EDITORIAL: Highway funding fairness

Well, that only took, what, nearly 150 years?

A report issued Monday by the Nevada Department of Transportation shows Clark County finally will get its fair share of state highway funding this fiscal year. That amounts to $344 million in federal, state and local tax revenue, almost two-thirds of NDOT’s total budget.

The Las Vegas Valley is the state’s economic engine. Clark County has about three-quarters of the state’s population, produces more than 60 percent of the state’s fuel tax revenues and has 99 percent of Nevada’s worst traffic choke points (give or take a percentage point). Southern Nevada has many billions of dollars worth of highway projects that are needed today — to say nothing of urban surface streets — but won’t be funded for at least 10 years.

Of course, Clark County has so many highway needs because it has been subsidizing highway maintenance and upgrades across the rest of the state throughout its population boom. The Reno area and rural Nevada benefited from projects that kept up with or got ahead of future traffic demand while the Las Vegas Valley’s roads fell further and further behind. Most notably, thanks to the juice of Northern Nevada lawmakers, NDOT built the economically unessential, bridge-laden, $550 million Interstate 580 extension in the mountains between Reno and Carson City, a route that gets less traffic than a suburban Las Vegas interchange at lunchtime.

Even last year, Clark County received just 52 percent of the state’s highway funding while rural counties received 43.6 percent.

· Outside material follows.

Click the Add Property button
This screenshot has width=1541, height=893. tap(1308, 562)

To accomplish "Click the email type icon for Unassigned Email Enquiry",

It has taken many years of howling — and being stuck in traffic — but NDOT and its board finally appear to understand the severity of the problem in Southern Nevada.

Between 2014 and 2018, the Review-Journal’s Sean Whaley reported Tuesday, the state will spend $500 million on I-15’s Project Neon through downtown Las Vegas and $125 million on the Boulder City bypass. Some of the projects funded by this year’s budget include the $32 million widening of U.S. Highway 95 in the far northwest valley; $11 million to upgrade the I-15 interchange at the northern Las Vegas Beltway; and $52 million for a flyover between the airport connector and the beltway.

The transportation board, headed by Gov. Brian Sandoval, deserves Southern Nevada’s thanks for finally ending this regional funding inequity — one of many, including K-12 and higher education, that can’t ever resume.